14

WE BEGGED my father to repeat for us the story that he told that night to his audience of cousins. What happened when the ship reached shore? Were there men on board or what? What was the cargo that they brought? He claimed he was not sure, that stories were like dreams, like dragonflies. They came and went. They only gave one show. His cousins might remember. But he could not. Besides, he’d told a hundred versions since — and no two were quite the same.

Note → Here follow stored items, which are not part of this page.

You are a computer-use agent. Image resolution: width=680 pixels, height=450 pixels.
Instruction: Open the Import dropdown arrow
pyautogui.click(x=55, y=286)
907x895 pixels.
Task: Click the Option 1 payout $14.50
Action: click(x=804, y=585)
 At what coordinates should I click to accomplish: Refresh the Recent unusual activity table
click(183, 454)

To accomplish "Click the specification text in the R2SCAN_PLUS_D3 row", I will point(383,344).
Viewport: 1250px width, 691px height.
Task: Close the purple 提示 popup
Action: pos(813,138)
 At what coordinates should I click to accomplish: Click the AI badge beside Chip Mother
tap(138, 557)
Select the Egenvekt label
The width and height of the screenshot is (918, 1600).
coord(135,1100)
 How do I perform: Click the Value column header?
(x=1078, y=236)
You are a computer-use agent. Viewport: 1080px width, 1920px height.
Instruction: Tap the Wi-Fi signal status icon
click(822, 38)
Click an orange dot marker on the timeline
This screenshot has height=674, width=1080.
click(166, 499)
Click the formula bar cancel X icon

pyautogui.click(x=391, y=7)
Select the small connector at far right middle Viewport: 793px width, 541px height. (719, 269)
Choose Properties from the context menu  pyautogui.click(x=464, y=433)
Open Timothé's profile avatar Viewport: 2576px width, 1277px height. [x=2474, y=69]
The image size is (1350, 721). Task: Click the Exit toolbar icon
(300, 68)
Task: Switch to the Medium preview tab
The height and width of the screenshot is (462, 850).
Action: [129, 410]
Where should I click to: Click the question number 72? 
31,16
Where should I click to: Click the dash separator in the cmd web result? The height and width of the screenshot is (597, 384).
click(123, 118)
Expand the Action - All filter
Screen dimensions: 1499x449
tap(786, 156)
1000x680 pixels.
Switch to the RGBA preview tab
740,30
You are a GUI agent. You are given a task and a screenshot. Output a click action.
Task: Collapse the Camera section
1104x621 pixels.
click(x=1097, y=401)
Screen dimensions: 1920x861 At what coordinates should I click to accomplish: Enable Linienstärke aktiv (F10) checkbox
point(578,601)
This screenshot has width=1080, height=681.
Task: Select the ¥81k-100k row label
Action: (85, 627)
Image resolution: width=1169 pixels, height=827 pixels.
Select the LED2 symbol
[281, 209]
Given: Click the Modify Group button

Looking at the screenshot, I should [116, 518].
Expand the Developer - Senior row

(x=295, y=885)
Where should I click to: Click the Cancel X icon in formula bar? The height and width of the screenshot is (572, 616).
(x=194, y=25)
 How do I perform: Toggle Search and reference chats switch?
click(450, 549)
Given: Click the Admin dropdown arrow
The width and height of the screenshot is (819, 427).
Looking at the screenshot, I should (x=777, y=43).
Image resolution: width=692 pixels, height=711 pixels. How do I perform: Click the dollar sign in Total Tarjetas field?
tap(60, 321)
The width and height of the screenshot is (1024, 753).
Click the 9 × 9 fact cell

We have heard my father talking — and we know the way he worked. We know that when he spoke he shaped the truth, he trimmed, he stretched, he decorated. He was to truth what every stoney was to untouched flint, a fashioner, a god. We know that when he said, ‘I’ll keep it simple too, I won’t tell lies,’ that this was just another arrow from his shaft by which we were transfixed. And so, again, we should beware when father claimed forgetfulness and said ‘Who knows what story I dished up for them that night? Who cares? He knew, for sure. It was a turning-point for him — though, here again, his version was much tidier than truth. His version said that that one tale, told late at night to cousins, had kicked the anthill once again. He’d startled everyone; he’d surprised himself. It was as if the village fool had, unannounced, stood up and juggled perfectly — or the stammerer had sung a faultless song. It was a revelation and a shock that in the village, hidden, uncultivated all these years, there had been this amputee, who now could hold a household silent with the magic of his words.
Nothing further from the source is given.